# Work to be completed:
Rewrite the data from the line containing "Select Piet Precies" down to the line containing "(x=7, y=15)", both lines included, with the requests kept, and shift every coordinate in the answers up by 15.

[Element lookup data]
- - - - -
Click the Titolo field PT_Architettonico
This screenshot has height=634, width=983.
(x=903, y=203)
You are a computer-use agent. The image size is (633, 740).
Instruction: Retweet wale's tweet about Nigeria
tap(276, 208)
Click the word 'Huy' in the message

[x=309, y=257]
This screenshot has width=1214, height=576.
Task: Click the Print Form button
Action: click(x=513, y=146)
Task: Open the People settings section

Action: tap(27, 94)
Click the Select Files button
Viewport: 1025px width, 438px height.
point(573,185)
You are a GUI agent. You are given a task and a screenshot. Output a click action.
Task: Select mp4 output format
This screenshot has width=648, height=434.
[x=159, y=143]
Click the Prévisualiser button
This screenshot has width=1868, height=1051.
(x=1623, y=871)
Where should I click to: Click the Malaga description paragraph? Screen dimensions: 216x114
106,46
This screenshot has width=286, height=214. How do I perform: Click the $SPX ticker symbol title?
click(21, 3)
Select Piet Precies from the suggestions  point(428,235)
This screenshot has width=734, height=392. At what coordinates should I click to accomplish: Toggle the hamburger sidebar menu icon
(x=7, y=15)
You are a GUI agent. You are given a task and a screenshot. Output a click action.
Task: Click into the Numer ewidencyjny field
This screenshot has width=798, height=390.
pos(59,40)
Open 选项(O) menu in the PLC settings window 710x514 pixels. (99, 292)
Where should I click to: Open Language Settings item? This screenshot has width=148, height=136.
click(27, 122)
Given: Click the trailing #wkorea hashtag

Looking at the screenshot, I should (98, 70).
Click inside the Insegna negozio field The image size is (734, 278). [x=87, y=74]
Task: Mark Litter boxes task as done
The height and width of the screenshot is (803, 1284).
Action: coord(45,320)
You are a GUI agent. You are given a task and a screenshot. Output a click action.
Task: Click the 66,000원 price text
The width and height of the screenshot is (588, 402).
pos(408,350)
- - - - -
# Exercise solution:
Select Piet Precies from the suggestions  point(443,250)
This screenshot has width=734, height=392. At what coordinates should I click to accomplish: Toggle the hamburger sidebar menu icon
(x=22, y=30)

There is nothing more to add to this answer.